The tax provisions of Obamacare are not what's before the Supreme Court however. It is the issue over whether the government can compel its citizens to buy something on the private market. The White House says the bill is important to cover millions of Americans who currently are uninsured. However, the bill would not extend an insurance umbrella over every uninsured American at all. There would still be tens of millions who will still be without coverage even if the bill survives a negative Supreme Court ruling, so, while more people would have coverage, a huge number of Americans won't regardless.
The Court might strike down the law based on the government forcing people to buy a product from private businesses. For example, some of the conservative justices asked the government's lawyers that if Obamacare is upheld, what would keep the government from mandating that all Americans buy cell phones for safety or that people buy burial insurance or that people buy broccoli or be compelled to join a health club for the public good? Where would it end? The Administration argued before the court that although their primary defense of the legislation is via the Commerce Clause of the Constitution, at the same time all of this represents a tax or it's within the government's taxing power even though it's not officially labeled as a tax. Trying to have it both ways.
I think the Democrats and Republicans are both right and wrong. The Democrats are right in that Americans need to have some kind of formalized health coverage as we all pay for uninsured people going to emergency rooms in the form of higher health insurance premiums. They're wrong in that the government ought not force its citizens to buy major medical coverage for everything from pediatric, geriatric or bariatric treatments they may never need. The Republicans are right in that: a) the government should not compel its citizens to buy anything on the private market and b) massive redistributive tax increases should not be bundled in with any reforms of healthcare. They're wrong in that there needs to me a measure of basic coverage for all Americans.

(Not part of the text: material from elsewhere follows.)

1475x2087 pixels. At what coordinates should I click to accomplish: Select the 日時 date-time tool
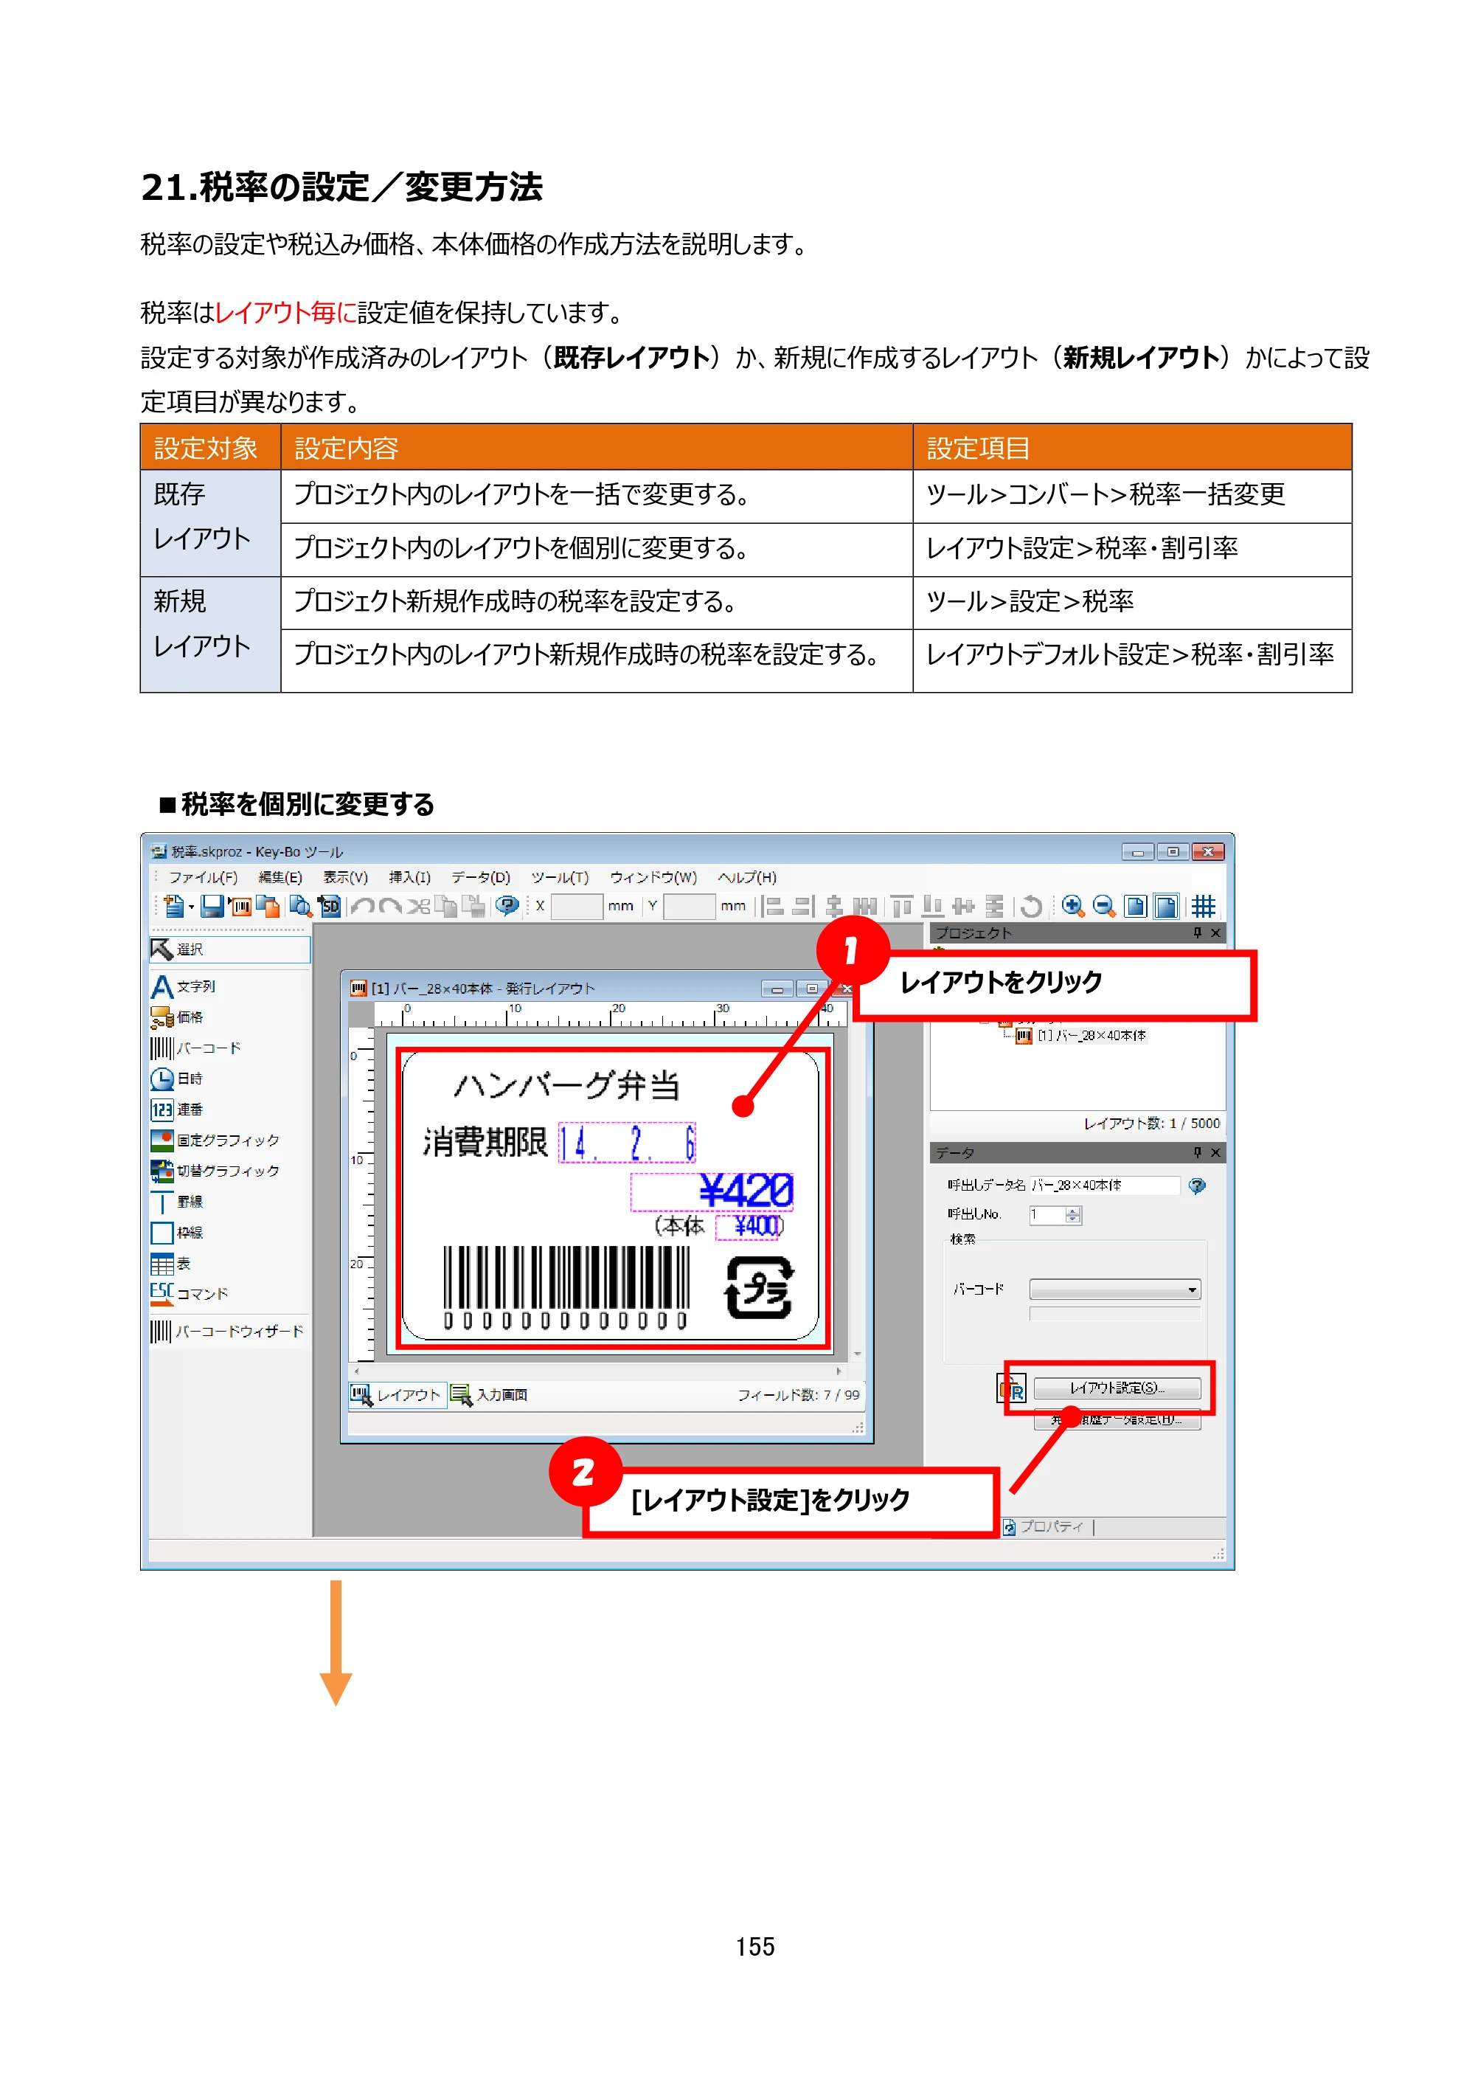click(x=177, y=1079)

The answer is for the government to provide what I'm calling "Americare," which would be analogous to Medicare and Medicaid but for all Americans not on those two existing government plans now. "Americare" would be catastrophic and emergency health care coverage if one were struck by a bus, fell out a window, had a heart attack on the street, etc. It would be paid for by deductions from everyone's paychecks much like Social Security is today. It would be national and fully portable. It would be a public agency and the premiums would be a tax which is fully and unambiguously within the government's purview. Anyone desiring health coverage above and beyond trauma care would have to purchase it (or not) from private insurance companies but would not be compelled to do so. The tax burdens on Americans should also be rolled-back to pre-2010 levels and no one penalized for having a lot of coverage if that's where they want to spend their money. To bring the cost of healthcare down, Congress needs to enact Tort Reform, imposing caps on malpractice lawsuit awards so as to lower the cost of malpractice insurance for doctors and hospitals and lower the cost of endless litigation. Also, private health insurance ought to be available nationally, across state lines to foster greater competition and economies of scale to drive costs down -- and this insurance needs to be completely portable and not tied to one's place of employment. That would be real and meaningful health reform for all Americans.